Ser herói por um dia
Sensibilizar os donos no sentido de inscreverem os seus animais de companhia em listas de doadores é um passo importante para aumentar as reservas de sangue disponíveis. É que um dia pode ser o próprio a necessitar dessa mesma gota de sangue que tão valiosa se torna, tanto aos olhos do animal como do homem. E embora em casos de transtornos crónicos, a urgência possa não ser considerável, quando se trata de doença aguda, como os politraumatismos, infeções ou intoxicações, a demora de alguns minutos na procura de sangue pode ter resultados fatais para o animal. Para piorar o cenário, os 13 diferentes tipos sanguíneos entre cães dificulta a procura de um doador compatível.
O processo de transfusão sanguínea não é doloroso e não implica qualquer tipo de risco para o doador. As técnicas de segurança e qualidade na colheita de sangue correspondem ao mesmo padrão estabelecido pela declaração do Animal College of Veterinary Internal Medicine. A transfusão sanguínea é considerada a forma mais simples de um transplante, sendo que, nos últimos anos, os estudos sobre esta área intensificaram-se, de forma a organizar bancos de sangue com controle de qualidade muito similares ao dos seres humanos, minimizando o risco de transmissão de doenças contagiosas e de reações adversas durante todo o processo.
Em contrapartida, os benefícios são múltiplos, tanto para o recetor que pode ganhar mais anos de vida com qualidade, como para o dador que tem a sua situação de saúde sempre monitorizada e pode tornar-se herói durante um dia.
Banco de ossos também existe
Da mesma forma que se realizam transplantes sanguíneos, animais com perdas ósseas significativas, provocadas por acidentes ou tumores, podem também beneficiar de um transplante ósseo. É um procedimento cada vez mais utilizado em cirurgia ortopédica animal e que pode, em muitos casos, salvar vidas ou evitar amputações. Para isso, os enxertos ósseos devem ser retirados de um animal saudável e livre de doenças infetocontagiosas antes da sua morte. As zonas transplantadas vão servir como plataforma para a formação de novo osso por parte do paciente que poderá, após a intervenção cirúrgica, recuperar e ter uma vida o mais normal possível.
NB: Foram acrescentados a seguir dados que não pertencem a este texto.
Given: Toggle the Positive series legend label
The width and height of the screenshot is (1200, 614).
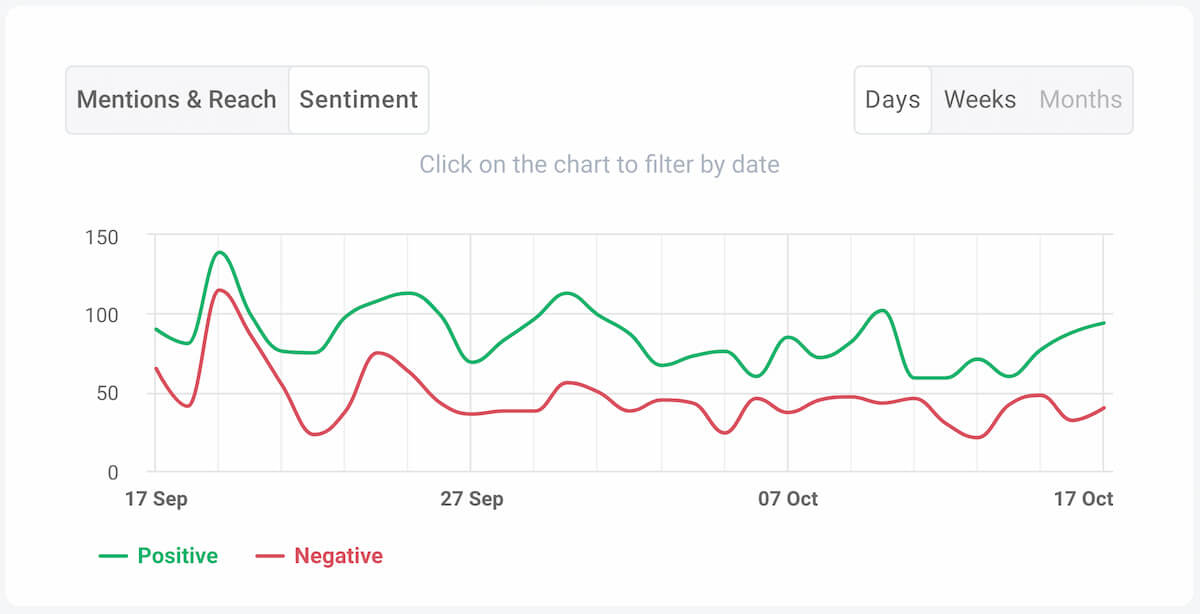Looking at the screenshot, I should click(177, 556).
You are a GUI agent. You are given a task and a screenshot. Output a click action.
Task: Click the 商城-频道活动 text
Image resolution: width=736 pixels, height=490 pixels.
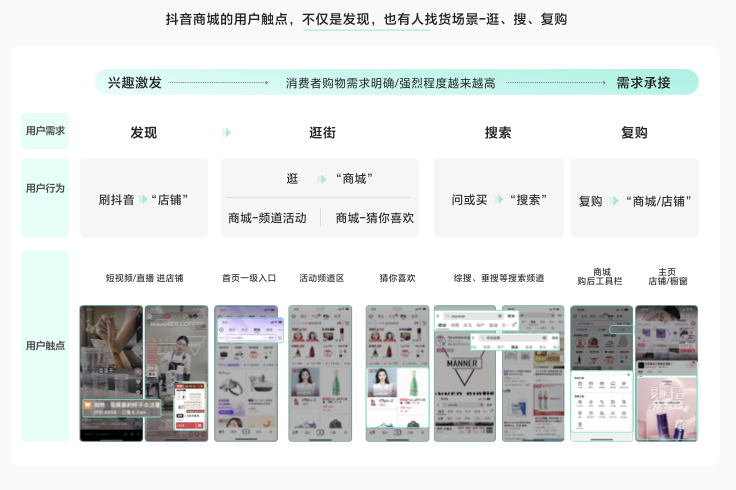tap(267, 218)
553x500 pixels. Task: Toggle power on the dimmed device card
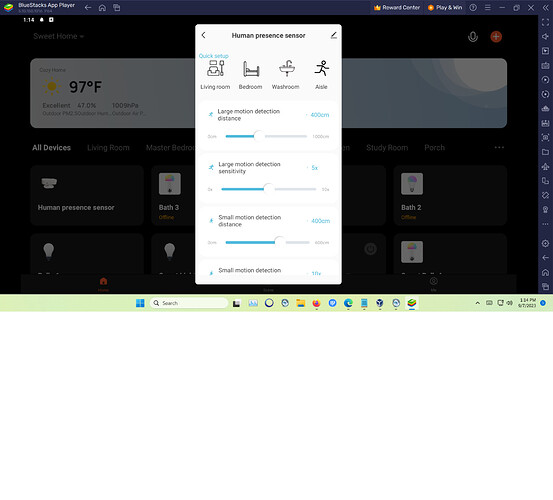click(x=370, y=249)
Esta é ainda uma técnica muito recente e complexa, sendo importante que os enxertos ósseos sejam bem fixados através de pinos, placas ou parafusos para que a cicatrização primária do osso possa ter sucesso.
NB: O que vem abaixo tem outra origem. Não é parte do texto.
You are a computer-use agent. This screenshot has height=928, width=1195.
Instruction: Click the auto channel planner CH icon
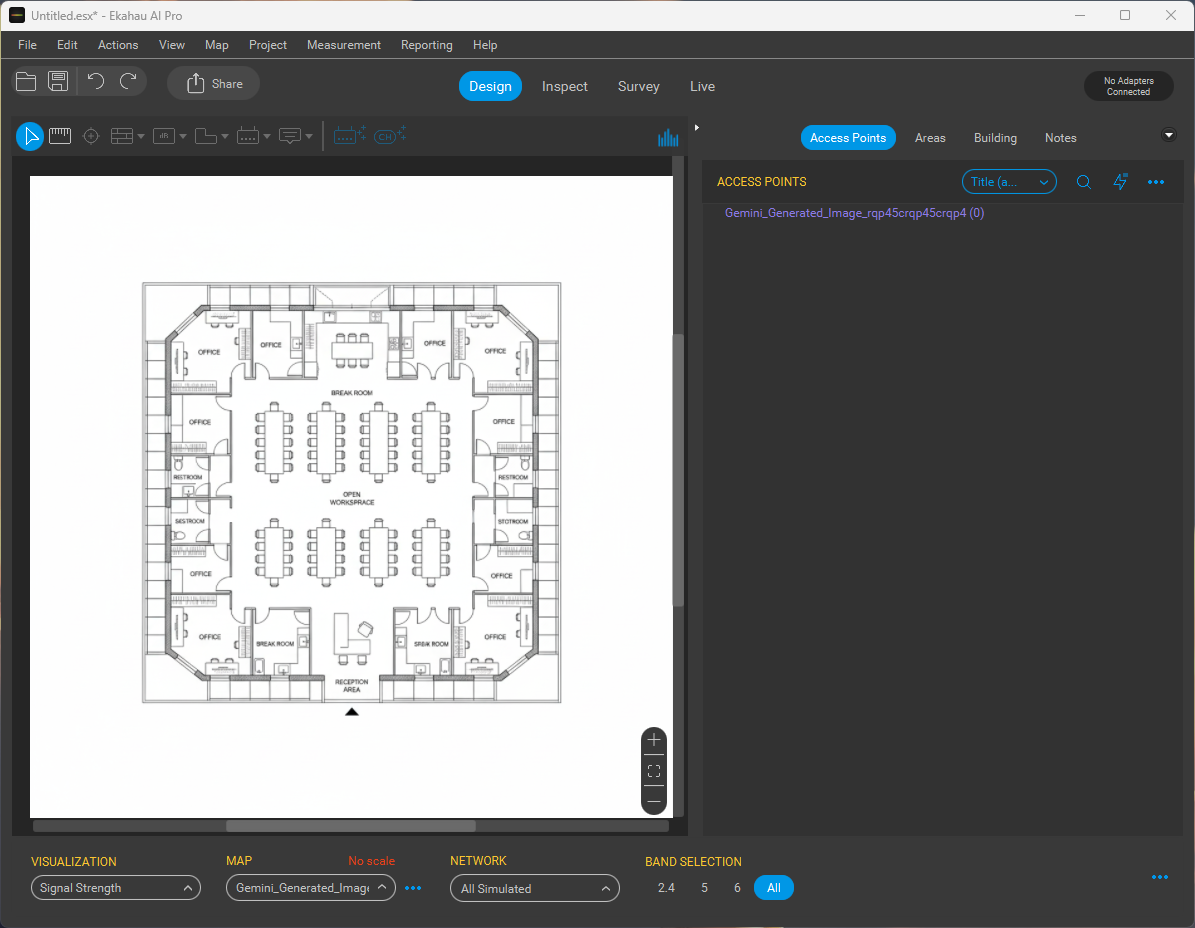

À semelhança do que ocorre com as outras ciências, a Medicina Veterinária tem passado por um processo de importantes progressos, tendo em conta que tal como a Medicina Humana, também ela se baseia em estudos em animais. Aproveitar todo o potencial que a medicina pode proporcionar ao animal, é a obrigação de qualquer médico veterinário. No final, quem agradece é aquele bichinho peludo que abana a cauda sempre à espera do dono. Ele pode ser o melhor amigo do homem, mas pode também mostrar solidariedade para seu companheiro de raça, seja através da doação de ossos, tecidos ou daquele líquido precioso que ajuda a salvar vidas.